[Work item] Type every record exactly as it appears.

[Records for processing]

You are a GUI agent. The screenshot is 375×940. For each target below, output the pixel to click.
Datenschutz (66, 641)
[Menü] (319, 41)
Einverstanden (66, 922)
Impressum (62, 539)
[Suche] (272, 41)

[Response]
You are a GUI agent. The screenshot is 375×940. For each target below, output the pixel to click.
Datenschutz (66, 641)
[Menü] (319, 41)
Einverstanden (66, 922)
Impressum (62, 539)
[Suche] (272, 41)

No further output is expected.